Building an R Package with LLMs: Insights and Observations

September 15, 2023

Author: Rahul Chaudhary

I just watched a YouTube video by Jared P. Lander, focusing on building an R package with the help of a Language Model (LLM). The video speaks to several intriguing aspects of using LLMs for programming tasks, particularly in R.

Basic Function Creation

The initial task involved creating a function that counts different file types in a specified folder. When the model was instructed with the prompt, “write a function whose input is a path to a folder and the output is a count of each of the different file types in the folder,” it produced a function using base R.

Here’s where things get interesting: the function not only performs the task but also includes error handling, checking if the given path exists. It’s essential to note that LLMs often default to base R, even when the prompt doesn’t specify that as a requirement. This bias could lead to inefficiencies and missed opportunities for leveraging more modern packages like the Tidyverse.

Key feature of the function:

If no value is provided to the argument for specified file types, it checks for this and avoids errors. Robustness in software design is crucial in production environments.

Transition to Tidyverse

The next step involved rewriting the function to utilize the Tidyverse paradigm. The model switched from using list.files to fs::dir_ls, showcasing its adaptability. However, it retained older Anonymous syntax rather than the newer ~ notation for maps, an important distinction for R developers concerned with code clarity and conciseness.

The output changed to a tibble, which aligns with Tidyverse standards. A named vector output aligns with base R but can be less intuitive, particularly for those used to tibbles.

Optimizing Code Efficiency

When prompted to use regex instead of iterating through each file type, the LLM made the necessary changes to streamline the code. It utilized the glob pattern argument effectively, showcasing the strengths of regex for file type matching rather than iterating through numerous files—an excellent example of efficiency in coding practices:

[ \text{Time complexity dropped from} \ O(n \cdot m) \ \text{to} \ O(n) ] where ( n ) is the number of files and ( m ) is the number of specified types.

Documentation with Roxygen

Once the core functionality was established, the next phase involved writing documentation for the function using Roxygen format. The model succeeded, albeit with minor omissions related to explicit annotations. It correctly included don't run to avoid executing examples that might not work on CRAN.

Test Writing Challenges

The function-writing process matured into testing. The model produced tests but with inconsistencies in naming conventions (switching from camel case to snake case), suggesting a lack of consistency in its programming style. This inconsistency can dilute the integrity of a codebase:

Example Test Function Naming:
- Original: countFileTypes()
- After LLM: count_file_types()

These differences can lead to confusion, especially when collaborating with other developers who might have strong preferences for camel case or snake case.

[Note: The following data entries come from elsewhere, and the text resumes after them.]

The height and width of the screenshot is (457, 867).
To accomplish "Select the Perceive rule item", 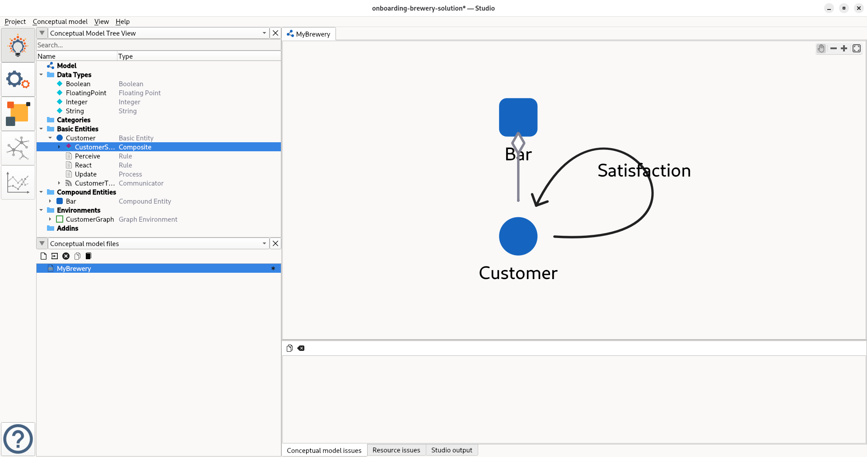I will (x=88, y=156).
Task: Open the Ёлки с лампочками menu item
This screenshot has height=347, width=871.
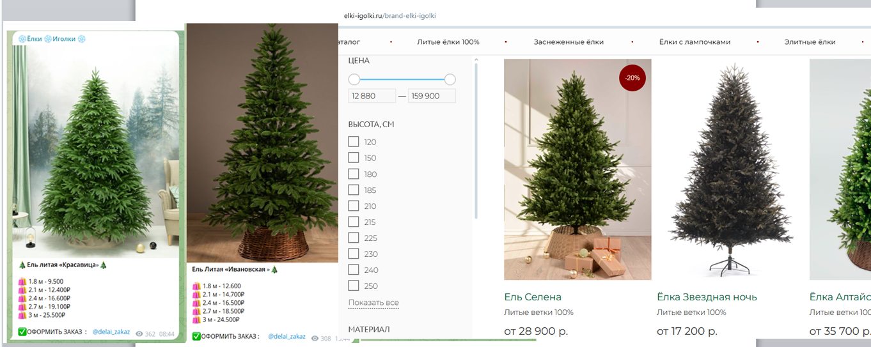Action: pyautogui.click(x=694, y=42)
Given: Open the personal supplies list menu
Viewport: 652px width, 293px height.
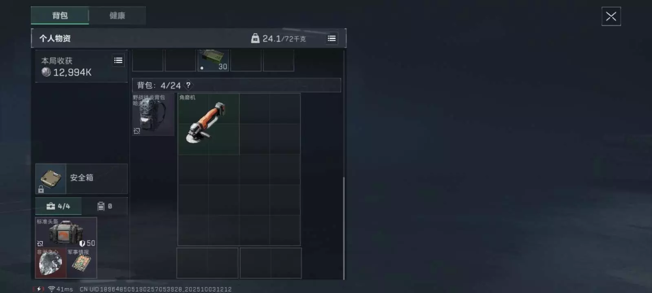Looking at the screenshot, I should pos(332,38).
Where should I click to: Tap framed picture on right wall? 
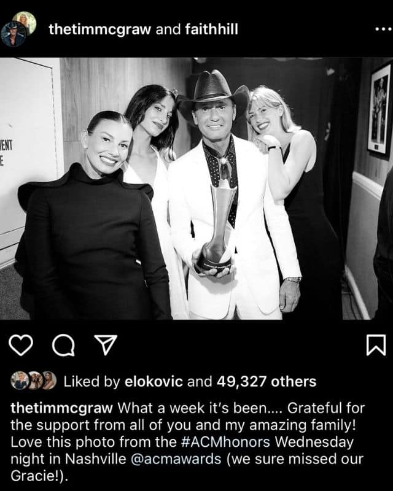[380, 108]
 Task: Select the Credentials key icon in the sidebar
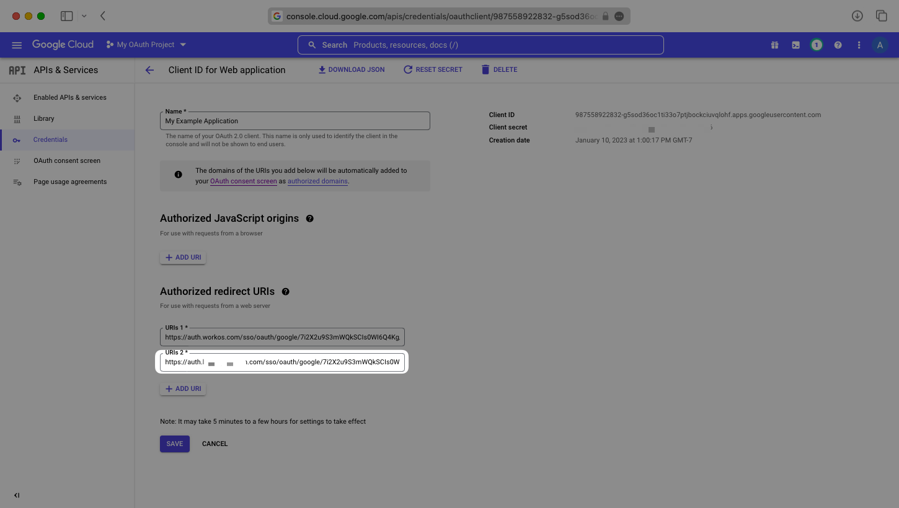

After additional prompts, tests were generated that, while functional, didn’t fully capture the various output types or the tests for expected classes. Range checks for outputs such as tibbles versus data frames can provide additional robustness. Nonetheless, the LLM’s guidance on testing structures like setup and tear down provided a solid pathway for managing temporary files.

Final Steps: Packaging

As it wrapped up development, the LLM provided practical steps to package the R functions. It generated potential names and a description for the package, allowing the creator to finalize the project efficiently. However, it also suggested unnecessary dependencies, which indicates the model’s limitations in comprehending a growing codebase.

Findings and Reflections

Speed vs. Accuracy: The LLM demonstrates an exceptional ability to generate functional R code quickly. However, as the complexity increases, it requires human intervention to ensure code fidelity and efficiency.
Style Consistency: The model lacks a firm grasp on style guidelines. This inconsistency can lead to issues in collaborative environments where coding style is a significant concern.
Iterative Improvement: The iterative nature of testing and refining functions exhibited how LLMs can aid the development process but also how human oversight is crucial in catching errors. In particular, the capacity of LLMs to adapt to feedback remains a valuable asset.
Documentation and Testing: Automated documentation generation is beneficial, but focusing on specifics like input-output formats is essential. The tests generated can be improved to ensure they align with expected outputs, which is critical in any agile development cycle.

In summary, leveraging LLMs in function creation can expedite the coding process, but these outcomes must be tempered with a human touch to guide stylistic choices, ensure accuracy, and refine output. The implications of such collaborations will likely shape how we design and develop in R moving forward.